As the June holiday season comes to an end, many would have returned from their vacations overseas feeling well rested as they go into the second half of the year. An essential part of the travelling experience includes staying at comfortable hotels for a much-deserved rest. Seasonally, hospitality sector tends to see higher activities in the later part of the year and hence why hospitality-related stocks tend to perform more positively.
In OCBC’s latest report, the hospitality sector should be seeing a turn around after a long dreary winter for the industry. Hotel Revenue per available room (RevPAR) has come down by 20 percent from the 2012 peak due to intense competition.
However, as visitors arrival growth continues to rise steadily for the first quarter of the year coupled with a much more subdued increase in room supply, the sector should see better days ahead.
Besides the local hospitality sector, China also sees a recovery in the hospitality industry, especially for luxury hotels. High-spending millennials are driving demand for luxury hotel rooms in China, outpacing supply and hence boosting RevPAR.
Legislation change to the country’s mandatory paid leave system since 2017 saw the government stepping in to improve China’s labour protection. Paid leave encourages the working class to go on holidays and hence has been spurring domestic tourism in the country. Indirectly, the new legislation has also spurred the development of infrastructure and hospitality assets in China.

....

● **WHAT TO WORK ON**:
**a.** In the hospitality sector text, what four things does China's paid leave legislation encourage or spur?
**b.** Carry the hospitality sector text forward past its last sentence.

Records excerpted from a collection
....

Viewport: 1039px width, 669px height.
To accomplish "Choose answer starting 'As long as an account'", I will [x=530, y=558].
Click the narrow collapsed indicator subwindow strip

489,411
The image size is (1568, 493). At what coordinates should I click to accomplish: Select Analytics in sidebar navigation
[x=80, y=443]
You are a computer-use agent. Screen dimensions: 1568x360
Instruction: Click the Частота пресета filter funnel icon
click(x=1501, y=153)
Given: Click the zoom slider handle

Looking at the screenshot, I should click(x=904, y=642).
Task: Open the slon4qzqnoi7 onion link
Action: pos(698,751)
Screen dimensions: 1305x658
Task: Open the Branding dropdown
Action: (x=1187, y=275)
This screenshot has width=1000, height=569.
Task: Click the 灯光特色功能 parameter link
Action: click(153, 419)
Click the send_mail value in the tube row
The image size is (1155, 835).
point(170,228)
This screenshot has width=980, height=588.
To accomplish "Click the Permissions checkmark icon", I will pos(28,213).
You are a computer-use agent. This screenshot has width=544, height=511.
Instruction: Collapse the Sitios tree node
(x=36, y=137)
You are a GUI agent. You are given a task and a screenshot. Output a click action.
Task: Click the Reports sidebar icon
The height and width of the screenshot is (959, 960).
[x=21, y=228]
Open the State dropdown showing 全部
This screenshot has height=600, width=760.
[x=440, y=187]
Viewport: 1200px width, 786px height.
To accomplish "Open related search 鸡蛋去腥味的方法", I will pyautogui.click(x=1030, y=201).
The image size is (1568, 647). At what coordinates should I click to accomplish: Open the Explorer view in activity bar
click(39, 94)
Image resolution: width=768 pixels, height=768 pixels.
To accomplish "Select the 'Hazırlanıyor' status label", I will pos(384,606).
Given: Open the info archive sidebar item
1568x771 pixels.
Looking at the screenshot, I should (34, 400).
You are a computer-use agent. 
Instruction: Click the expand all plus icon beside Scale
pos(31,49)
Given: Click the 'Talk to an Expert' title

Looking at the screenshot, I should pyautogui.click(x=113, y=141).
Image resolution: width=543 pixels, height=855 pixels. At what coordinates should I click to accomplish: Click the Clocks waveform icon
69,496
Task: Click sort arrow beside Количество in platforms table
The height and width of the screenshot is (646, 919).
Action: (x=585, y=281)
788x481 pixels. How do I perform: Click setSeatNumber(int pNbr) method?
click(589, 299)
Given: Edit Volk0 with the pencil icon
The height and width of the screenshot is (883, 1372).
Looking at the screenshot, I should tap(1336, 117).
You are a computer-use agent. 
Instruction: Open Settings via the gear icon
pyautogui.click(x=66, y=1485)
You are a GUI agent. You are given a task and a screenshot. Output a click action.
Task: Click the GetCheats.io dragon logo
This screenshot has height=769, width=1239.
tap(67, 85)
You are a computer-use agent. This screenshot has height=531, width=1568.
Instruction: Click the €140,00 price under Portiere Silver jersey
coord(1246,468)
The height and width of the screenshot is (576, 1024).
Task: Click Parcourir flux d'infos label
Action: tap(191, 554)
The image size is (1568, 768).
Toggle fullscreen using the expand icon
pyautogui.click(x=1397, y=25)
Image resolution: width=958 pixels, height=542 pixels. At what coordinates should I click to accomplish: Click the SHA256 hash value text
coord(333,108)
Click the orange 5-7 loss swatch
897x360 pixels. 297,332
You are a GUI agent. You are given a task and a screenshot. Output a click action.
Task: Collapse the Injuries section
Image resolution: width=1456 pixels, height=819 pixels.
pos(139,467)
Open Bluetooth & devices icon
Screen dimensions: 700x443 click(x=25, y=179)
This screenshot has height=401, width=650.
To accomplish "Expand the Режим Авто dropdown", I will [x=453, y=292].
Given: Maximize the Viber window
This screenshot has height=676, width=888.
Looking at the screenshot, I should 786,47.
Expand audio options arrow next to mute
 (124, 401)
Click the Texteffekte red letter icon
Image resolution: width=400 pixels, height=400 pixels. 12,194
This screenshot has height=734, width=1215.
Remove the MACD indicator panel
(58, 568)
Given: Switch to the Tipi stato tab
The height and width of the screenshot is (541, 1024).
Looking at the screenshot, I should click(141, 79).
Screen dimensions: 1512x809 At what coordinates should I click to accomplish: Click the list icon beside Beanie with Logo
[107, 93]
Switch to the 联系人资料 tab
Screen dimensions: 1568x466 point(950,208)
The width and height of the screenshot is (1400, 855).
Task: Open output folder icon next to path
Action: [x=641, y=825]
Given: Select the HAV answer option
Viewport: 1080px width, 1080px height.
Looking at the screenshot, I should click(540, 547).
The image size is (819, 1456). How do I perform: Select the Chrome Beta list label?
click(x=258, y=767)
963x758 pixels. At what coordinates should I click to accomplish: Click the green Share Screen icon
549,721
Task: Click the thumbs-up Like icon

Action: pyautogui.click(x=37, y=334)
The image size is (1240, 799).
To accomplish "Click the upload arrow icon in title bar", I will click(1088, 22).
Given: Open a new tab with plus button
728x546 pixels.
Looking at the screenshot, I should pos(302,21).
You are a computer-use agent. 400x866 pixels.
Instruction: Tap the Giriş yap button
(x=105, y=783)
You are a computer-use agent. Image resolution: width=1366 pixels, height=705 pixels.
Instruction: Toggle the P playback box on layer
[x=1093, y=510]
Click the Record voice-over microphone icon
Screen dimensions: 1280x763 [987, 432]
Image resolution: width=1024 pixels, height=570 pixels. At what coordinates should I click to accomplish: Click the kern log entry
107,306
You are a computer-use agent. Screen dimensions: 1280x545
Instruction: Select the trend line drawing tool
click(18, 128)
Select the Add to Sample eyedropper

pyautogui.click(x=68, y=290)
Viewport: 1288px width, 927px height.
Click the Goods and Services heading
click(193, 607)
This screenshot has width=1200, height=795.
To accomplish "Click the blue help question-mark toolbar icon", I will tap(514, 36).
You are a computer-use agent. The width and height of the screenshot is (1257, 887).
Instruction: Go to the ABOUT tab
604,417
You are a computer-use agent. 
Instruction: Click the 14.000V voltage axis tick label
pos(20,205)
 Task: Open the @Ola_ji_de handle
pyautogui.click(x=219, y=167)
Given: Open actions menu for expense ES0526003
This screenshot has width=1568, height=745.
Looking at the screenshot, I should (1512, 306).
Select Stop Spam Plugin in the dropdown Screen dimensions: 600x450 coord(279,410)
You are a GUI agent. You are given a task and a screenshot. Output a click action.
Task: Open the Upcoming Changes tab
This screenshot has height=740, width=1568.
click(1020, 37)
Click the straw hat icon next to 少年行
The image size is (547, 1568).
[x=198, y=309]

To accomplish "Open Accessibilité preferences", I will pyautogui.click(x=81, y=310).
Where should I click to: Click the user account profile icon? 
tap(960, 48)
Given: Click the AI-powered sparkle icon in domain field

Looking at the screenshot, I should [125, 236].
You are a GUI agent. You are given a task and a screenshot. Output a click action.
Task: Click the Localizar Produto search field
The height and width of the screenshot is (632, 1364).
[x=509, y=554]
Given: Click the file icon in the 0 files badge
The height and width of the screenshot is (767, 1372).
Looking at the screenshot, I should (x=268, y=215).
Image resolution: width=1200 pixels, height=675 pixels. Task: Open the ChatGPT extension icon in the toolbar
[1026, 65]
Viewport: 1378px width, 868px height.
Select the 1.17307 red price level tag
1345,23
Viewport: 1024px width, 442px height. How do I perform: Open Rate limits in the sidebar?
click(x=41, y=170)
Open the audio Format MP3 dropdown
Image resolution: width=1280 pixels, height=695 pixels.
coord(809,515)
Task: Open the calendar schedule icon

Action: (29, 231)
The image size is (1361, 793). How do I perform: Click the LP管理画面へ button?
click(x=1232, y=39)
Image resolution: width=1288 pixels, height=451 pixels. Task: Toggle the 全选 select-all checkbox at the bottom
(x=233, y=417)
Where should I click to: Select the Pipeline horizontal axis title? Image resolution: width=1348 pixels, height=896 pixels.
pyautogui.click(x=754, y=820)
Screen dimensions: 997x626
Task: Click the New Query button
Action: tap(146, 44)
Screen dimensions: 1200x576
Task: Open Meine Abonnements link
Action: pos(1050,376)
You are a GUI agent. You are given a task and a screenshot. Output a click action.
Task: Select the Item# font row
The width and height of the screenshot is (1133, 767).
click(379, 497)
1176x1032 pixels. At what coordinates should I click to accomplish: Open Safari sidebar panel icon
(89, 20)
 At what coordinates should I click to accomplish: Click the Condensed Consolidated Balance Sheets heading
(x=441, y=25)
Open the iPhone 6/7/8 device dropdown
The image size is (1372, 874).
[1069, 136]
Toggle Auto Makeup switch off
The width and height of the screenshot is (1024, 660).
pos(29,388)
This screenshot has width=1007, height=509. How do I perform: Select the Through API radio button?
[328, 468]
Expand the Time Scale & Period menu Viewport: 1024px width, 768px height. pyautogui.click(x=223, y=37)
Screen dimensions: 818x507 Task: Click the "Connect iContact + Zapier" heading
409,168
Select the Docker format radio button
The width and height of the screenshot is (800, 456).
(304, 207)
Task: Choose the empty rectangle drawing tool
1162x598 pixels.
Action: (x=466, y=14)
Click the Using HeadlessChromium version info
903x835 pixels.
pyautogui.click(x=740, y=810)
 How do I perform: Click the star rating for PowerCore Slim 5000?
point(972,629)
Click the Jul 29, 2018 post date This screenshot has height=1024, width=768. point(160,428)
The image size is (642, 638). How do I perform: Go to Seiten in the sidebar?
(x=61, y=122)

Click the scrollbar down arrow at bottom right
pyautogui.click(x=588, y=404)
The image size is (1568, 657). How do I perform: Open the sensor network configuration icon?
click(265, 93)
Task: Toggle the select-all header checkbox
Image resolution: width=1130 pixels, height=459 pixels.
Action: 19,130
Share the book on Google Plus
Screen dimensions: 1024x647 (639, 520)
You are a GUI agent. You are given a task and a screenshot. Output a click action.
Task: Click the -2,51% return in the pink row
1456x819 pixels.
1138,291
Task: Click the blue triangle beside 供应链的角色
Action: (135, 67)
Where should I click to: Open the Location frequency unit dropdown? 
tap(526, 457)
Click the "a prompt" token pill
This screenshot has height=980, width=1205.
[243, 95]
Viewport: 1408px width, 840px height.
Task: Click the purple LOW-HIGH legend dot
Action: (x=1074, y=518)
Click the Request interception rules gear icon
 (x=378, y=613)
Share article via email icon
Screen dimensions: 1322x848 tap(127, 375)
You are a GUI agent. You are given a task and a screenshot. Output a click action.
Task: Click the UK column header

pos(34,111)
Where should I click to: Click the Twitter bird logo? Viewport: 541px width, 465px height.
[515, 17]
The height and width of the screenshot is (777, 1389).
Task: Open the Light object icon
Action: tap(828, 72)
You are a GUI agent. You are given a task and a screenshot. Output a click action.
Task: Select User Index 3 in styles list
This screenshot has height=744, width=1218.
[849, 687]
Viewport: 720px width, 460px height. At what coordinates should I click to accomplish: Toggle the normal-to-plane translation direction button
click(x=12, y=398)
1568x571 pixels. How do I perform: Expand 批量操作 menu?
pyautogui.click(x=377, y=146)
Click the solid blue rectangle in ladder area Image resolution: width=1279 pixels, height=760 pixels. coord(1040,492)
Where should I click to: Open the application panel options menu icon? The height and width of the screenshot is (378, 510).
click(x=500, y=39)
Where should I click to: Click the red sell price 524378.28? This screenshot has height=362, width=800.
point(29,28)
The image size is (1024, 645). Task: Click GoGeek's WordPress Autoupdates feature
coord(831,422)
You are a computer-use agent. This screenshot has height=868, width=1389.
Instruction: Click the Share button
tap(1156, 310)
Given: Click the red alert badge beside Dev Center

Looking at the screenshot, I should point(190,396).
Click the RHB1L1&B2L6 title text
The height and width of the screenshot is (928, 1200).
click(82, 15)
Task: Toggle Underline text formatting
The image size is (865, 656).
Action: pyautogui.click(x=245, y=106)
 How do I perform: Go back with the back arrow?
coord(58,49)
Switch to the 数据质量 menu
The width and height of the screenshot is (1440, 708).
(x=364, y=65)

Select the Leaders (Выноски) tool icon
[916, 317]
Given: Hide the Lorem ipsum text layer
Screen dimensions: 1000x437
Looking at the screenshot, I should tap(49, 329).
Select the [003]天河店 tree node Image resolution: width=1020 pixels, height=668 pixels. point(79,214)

....

● **TASK RESULTS**:
**a.**
- The working class going on holidays
- Domestic tourism
- Development of infrastructure
- Development of hospitality assets

**b.**
Domestic tourism is expected to continue being the key driver of tourism growth in China, with a whopping 2.5 billion of domestic tourists in the first half of 2017 as compared to 69.5 million inbound tourists. While millennials with rising spending power continues to grow at dizzying speed, the growth of the luxury hotel has decreased significantly since 2012. This would culminate a tightening demand-supply dynamics to bode well for the luxury hotel assets in China.
Given the more significant difference between the luxury hotel and home-share alternatives such as Airbnb, luxury hotels are more resilient as compared to other more budget-friendly hotels.
Based on this, OCBC has fixed its eyes on Shangri-La Asia, a hotel asset owner with a portfolio of luxury five-star hotels and resorts located at pristine locations. OCBC has a Buy call on the stock with a fair value of HK$21.05. The target price represents a 44 percent potential upside from the current share price of HK$14.62.
Amongst the S-REIT space, OCBC preferred pick is Far East Hospitality Trust as analysts believe that the market is undervaluing the REIT by discounting the operational upside. OCBC ascribed the REIT a Buy call with a fair value of $0.735. Currently, Far East Hospitality Trust is trading at $0.625 per unit.